Combination therapy improves PFS in NSCLC
Combining the monoclonal antibody atezolizumab with a carboplatin-paclitaxel chemotherapy regimen and the biologic antiangiogenic agent bevacizumab led to a significant progression-free survival (PFS) benefit in chemotherapy-naïve patients with non-squamous metastatic non-small-cell lung cancer (mNSCLC), according to the IMpower150* trial presented at ELCC 2018.
A total of 1,202 patients received chemotherapy (6AUC** carboplatin and paclitaxel 200 mg/m2) either with atezolizumab 1,200 mg (group 1), atezolizumab and bevacizumab 15 mg/kg (group 2), or bevacizumab (group 3). The ITT*** wild-type (WT) sample included EGFR- or ALK-negative participants from groups 2 and 3 (median age 63 years, n=356 and 336, respectively), while the T-effector (TEFF) WT population included those with expression of a tumour TEFF gene signature (n=155 and 129, respectively). [ELCC 2018, abstract 134PD]
The study drugs were administered intravenously every three weeks for four or six cycles depending on investigator’s discretion. Maintenance regimen included atezolizumab or bevacizumab for groups 1 and 3, respectively, and both for group 2.
Median PFS was superior in group 2 vs group 3 in both the ITT-WT and the TEFF-WT populations (8.3 vs 6.8 months, hazard ratio [HR], 0.62, 95 percent confidence interval [CI], 0.52–0.74; p<0.0001 and 11.3 vs 6.8 months, HR, 0.51, 95 percent CI, 0.38–0.68; p<0.0001, respectively).

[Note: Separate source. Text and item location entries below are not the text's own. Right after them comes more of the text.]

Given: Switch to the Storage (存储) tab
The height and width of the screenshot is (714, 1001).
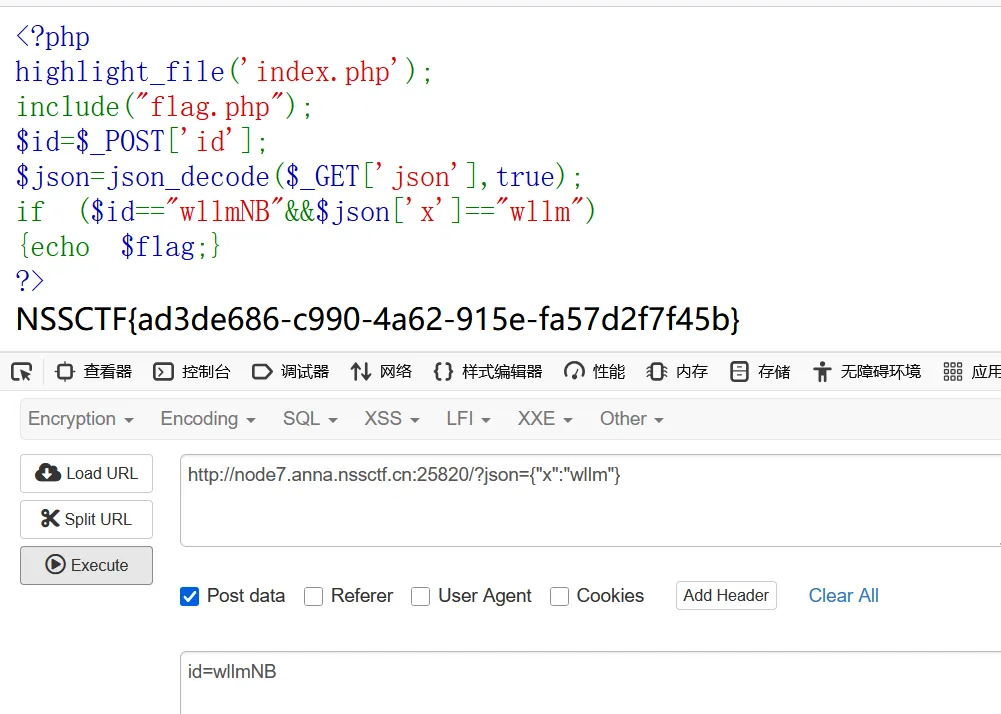Looking at the screenshot, I should [x=760, y=372].
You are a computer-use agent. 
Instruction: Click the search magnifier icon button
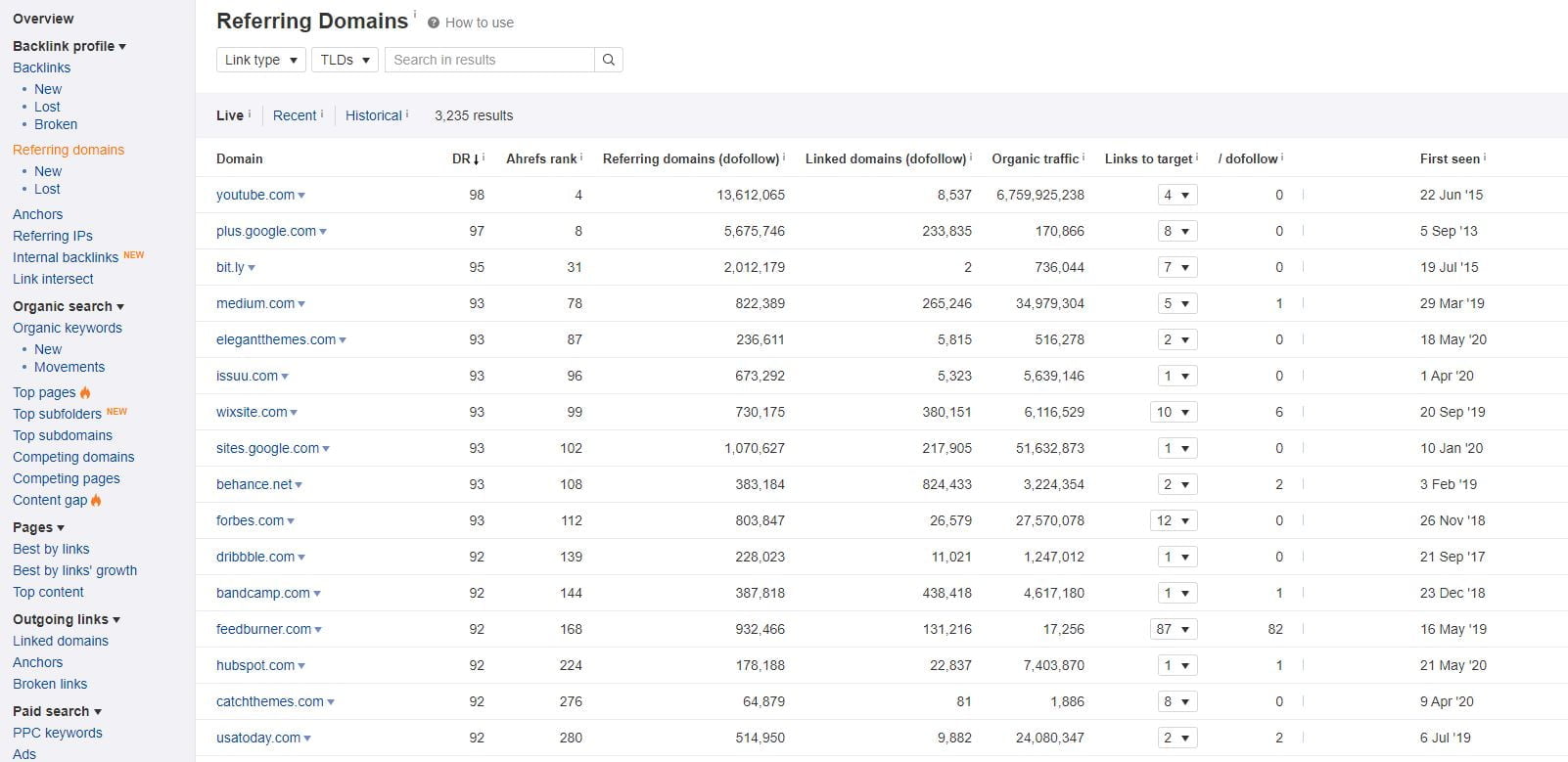(608, 60)
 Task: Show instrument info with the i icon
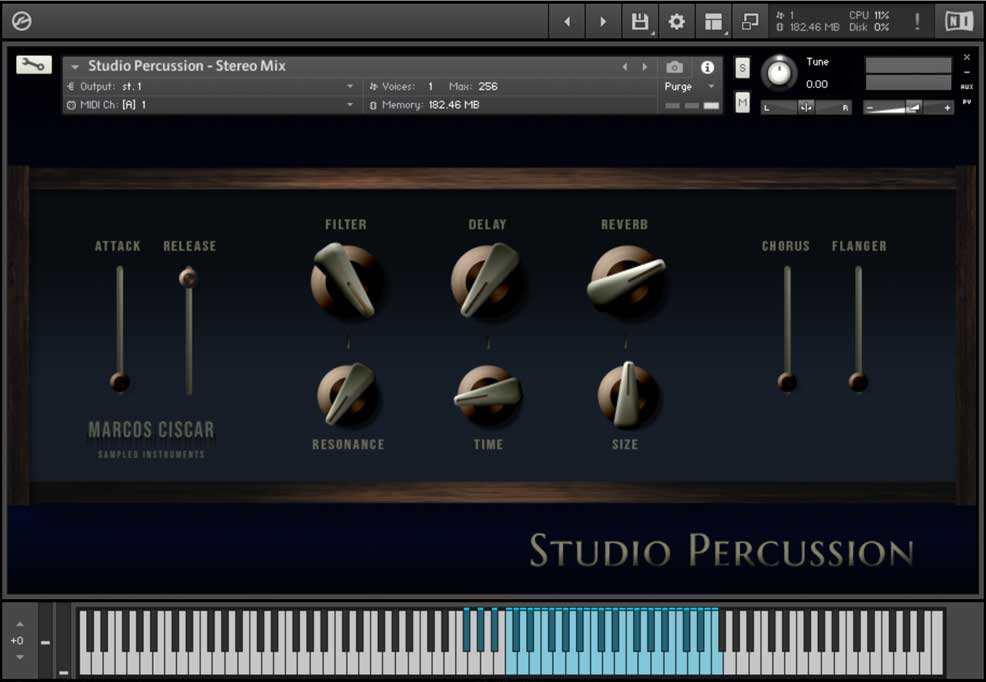(709, 67)
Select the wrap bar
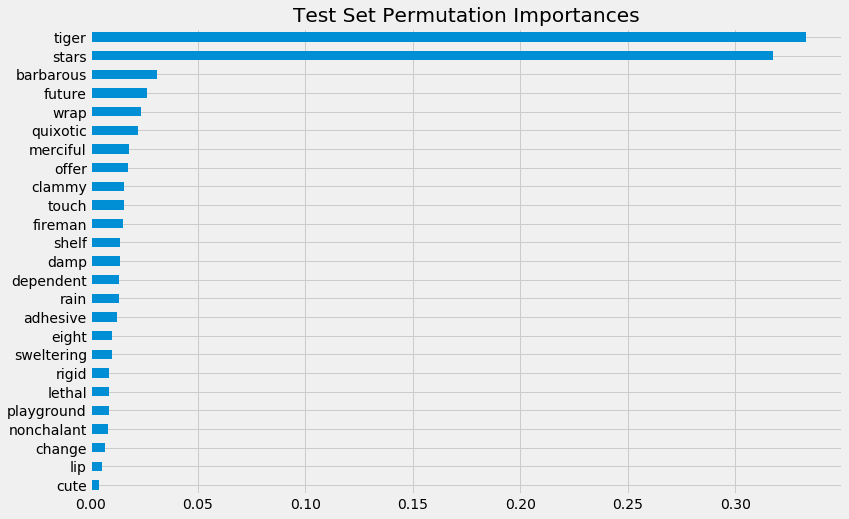The height and width of the screenshot is (519, 849). pos(116,112)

PFS benefit remained consistent regardless of PD-L1 immunohistochemistry status, including PD-L1-negative patients (TC0/IC0#, HR, 0.77, 95 percent CI, 0.61–0.99).
Higher objective response rates were observed in group 2 vs group 3 (64.0 percent vs 48.0 percent and 69.0 percent vs 54.0 percent in the ITT-WT and TEFF-WT populations, respectively).
Safety profile was comparable between groups 2 and 3 (25 percent vs 19 percent treatment-related serious adverse events, respectively).
The clinically relevant survival benefit and lack of toxicity issues highlight the potential of targeting multiple pathways, favouring the addition of atezolizumab to bevacizumab and chemotherapy for first-line mNSCLC treatment, noted the researchers.
Atezolizumab restores anticancer immunity through PD-L1 inhibition, bevacizumab inhibits vascular endothelial growth factor-related immunosuppression and promotes T-cell tumour infiltration, while chemotherapy may induce immune responses, they added.
The association between groups 1 and 3 has not been established due to prespecified statistical testing hierarchy, noted the researchers.